Please set down, word for word, each line from the one containing "You are a computer-use agent. The image size is (488, 367)." through the final line of the records below, both included, and nothing else.

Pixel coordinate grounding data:
━━━━━━━━━━━━━━━━━━━━━━━━━━━━━━
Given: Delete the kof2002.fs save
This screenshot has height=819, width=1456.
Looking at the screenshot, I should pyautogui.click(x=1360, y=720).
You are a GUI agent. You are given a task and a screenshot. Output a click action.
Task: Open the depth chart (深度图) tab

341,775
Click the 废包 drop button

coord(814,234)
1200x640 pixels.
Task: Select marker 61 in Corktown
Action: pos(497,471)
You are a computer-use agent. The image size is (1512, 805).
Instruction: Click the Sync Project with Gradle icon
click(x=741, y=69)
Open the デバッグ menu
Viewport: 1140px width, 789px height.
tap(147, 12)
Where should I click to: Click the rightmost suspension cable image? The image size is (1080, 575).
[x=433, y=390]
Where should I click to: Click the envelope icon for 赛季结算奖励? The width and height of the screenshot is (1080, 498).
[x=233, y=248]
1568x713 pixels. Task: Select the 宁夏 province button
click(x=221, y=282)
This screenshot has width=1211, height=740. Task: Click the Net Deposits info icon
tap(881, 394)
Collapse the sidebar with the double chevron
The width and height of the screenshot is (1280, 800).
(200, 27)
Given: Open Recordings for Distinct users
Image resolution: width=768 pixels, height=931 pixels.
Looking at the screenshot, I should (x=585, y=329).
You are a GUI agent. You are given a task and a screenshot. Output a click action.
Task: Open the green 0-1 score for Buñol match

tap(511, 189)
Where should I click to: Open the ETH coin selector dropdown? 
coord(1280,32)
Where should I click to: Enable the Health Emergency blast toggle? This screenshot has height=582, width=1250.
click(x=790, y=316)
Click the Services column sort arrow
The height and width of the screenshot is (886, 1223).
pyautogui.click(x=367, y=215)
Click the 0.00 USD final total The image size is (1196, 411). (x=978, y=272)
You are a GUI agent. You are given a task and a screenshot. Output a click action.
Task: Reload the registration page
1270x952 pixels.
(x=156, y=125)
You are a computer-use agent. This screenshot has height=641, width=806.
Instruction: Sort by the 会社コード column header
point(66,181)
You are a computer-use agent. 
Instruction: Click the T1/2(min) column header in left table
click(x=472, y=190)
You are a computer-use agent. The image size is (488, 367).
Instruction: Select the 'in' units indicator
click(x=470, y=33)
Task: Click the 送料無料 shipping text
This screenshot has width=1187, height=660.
━━━━━━━━━━━━━━━━━━━━━━━━━━━━━━
Response below =>
You are a computer-use agent. The image size is (488, 367).
Instruction: Select the 'in' units indicator
click(x=470, y=33)
Task: Click the 送料無料 shipping text
This screenshot has width=1187, height=660.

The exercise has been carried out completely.